14. Enhancement of Early Retrotransposon (ETn) RNA in Myeloid Leukemia Cells from C3H/He Mice

Hiroshi Ishihara and Izumi Tanaka

Keywords: retrotransposon, gene expression, early-transposon, VL30, intracisternal A-particle, DNA-protein binding

Acute myeloid leukemia (AML) cells from C3H/He mice induced by radiation have an active retrovirus-like retrotransposon, the intracisternal A-particle (IAP) element. Examples of an accumulation of IAP RNA and genomic aberration by the IAP-mediated retrotransposition in AML cells were reported previously. Since the function of the retrotransposon is inhibited in normal and most tumor cells, the AML cells may lack mechanisms to repress the retrotransposons. To confirm this possibility, we analyzed the transcription of other mouse retrotransposons, the early retrotransposon (ETn) and virus-like 30S (VL30) particle elements in the AML cells.

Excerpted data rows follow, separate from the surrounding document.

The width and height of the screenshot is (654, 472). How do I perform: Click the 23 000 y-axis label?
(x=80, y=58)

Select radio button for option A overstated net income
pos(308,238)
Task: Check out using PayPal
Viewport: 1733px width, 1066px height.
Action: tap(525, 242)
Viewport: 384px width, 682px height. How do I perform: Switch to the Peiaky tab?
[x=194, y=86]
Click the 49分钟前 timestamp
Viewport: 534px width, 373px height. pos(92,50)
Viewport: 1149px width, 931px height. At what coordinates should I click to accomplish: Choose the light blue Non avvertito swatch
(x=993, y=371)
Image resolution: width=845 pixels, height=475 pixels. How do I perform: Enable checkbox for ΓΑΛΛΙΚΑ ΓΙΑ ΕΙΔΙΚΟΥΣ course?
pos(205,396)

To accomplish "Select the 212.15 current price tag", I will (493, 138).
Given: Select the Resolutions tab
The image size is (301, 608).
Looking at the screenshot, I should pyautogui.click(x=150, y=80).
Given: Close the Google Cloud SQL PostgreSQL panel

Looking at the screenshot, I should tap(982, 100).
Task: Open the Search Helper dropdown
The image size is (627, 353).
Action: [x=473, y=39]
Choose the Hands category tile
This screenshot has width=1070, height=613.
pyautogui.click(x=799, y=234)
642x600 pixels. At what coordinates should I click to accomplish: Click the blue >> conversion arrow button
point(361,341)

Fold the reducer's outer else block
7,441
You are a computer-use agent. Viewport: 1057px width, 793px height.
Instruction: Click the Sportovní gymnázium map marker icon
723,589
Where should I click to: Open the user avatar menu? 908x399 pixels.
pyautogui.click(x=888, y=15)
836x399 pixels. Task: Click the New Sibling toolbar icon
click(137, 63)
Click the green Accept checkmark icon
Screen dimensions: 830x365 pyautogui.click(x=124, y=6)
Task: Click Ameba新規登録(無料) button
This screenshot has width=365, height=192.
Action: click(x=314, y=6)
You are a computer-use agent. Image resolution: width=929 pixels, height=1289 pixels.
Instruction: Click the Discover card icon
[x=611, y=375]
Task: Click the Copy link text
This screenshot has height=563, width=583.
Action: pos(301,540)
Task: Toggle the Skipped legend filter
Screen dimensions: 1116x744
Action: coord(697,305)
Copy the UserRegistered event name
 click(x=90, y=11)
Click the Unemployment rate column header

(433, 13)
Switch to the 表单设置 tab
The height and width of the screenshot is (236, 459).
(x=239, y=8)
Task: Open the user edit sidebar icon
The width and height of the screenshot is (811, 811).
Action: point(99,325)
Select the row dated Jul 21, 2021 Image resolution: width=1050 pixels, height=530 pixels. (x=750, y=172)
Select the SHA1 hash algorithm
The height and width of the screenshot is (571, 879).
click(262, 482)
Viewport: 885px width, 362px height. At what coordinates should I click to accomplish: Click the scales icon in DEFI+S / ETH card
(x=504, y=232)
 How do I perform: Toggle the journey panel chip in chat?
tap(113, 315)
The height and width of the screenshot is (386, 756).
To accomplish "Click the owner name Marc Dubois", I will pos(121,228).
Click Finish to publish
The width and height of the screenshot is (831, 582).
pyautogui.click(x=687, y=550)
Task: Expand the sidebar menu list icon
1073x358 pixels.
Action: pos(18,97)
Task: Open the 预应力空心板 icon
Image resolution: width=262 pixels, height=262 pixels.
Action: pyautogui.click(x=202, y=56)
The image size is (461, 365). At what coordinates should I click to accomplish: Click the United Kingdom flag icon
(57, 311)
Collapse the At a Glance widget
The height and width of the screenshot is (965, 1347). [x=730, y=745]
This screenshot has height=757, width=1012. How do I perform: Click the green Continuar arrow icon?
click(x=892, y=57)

All the AML lines from different mice commonly overexpressed the ETn RNA (Fig. 15 (a) ). The ETn is known as an inactive transposon since the expression is limited to only early embryonic cells. As with other tumor cells, only faint levels of ETn RNA were detected in the cells from other tumors including hepatoma and lymphoma from C3H mouse. By structural analyses of ETn cDNA clones, it was revealed that the ETn RNA molecules overexpressed in AML cells had complete forms except for a larger variation in the polyadenylation sites at the 3'-end of the molecule.

To determine the nucleotide sequence that contributes to the transcription of ETn, electrophoretic mobility-shift assay using the long-teminal repeat sequence of ETn and the nuclear extract of the AML cells was performed. The target sequence against the nuclear protein was the C-rich nucleotide sequence positioned 30 nucleotides upstream from the transcriptinal start site (Fig. 15 (b) ). The C-rich sequence did not have any similarity with previously reported target motifs for enhancers.

Since ETn does not have any open-reading frame, a biological effect due to the overexpression can be ignored in AML cells. However, this finding shows that the cells of all the leukemia lines are activated by a common mechanism that simultaneously transcribes ETn. The activation of this mechanism is probably necessary for the leukemic transformation. Thus the ETn LTR function is useful to study the leukemogenetic process in myloid cells.

Publications:
Tanaka, I. and Ishihara, H. Virology, 280, 107-114, 2001.

Fig.15. Overexpression of ETn in AML cells and binding of ETn LTR sequence to nuclear extracts. (a). RNAs from normal liver cell from 2 different mice, 4 lines of primary hepatic tumor cells, 6 lines of primary AML cells, 4 lines of AML strain cells and 4 lines of primary thymyc lymphoma cell were used in northern analysis probing ETn. (b). Mixtures of the end-labeled double-stranded oligonucleotides (block-1 to 11, shown in numbered boxes on both sides of the arrow) corresponding to ETn LTR (arrow) and nuclear extract from spleen (S) or leukemia lines (L1 or L2) were used for the EMSA assay until free DNAs (F) were overrun from the gel. Areas of gels where bands are retarded are shown as (B). Nucleotide sequence that can bind to the nuclear protein (corresponding to block-7 to 9) is indicated at the bottom.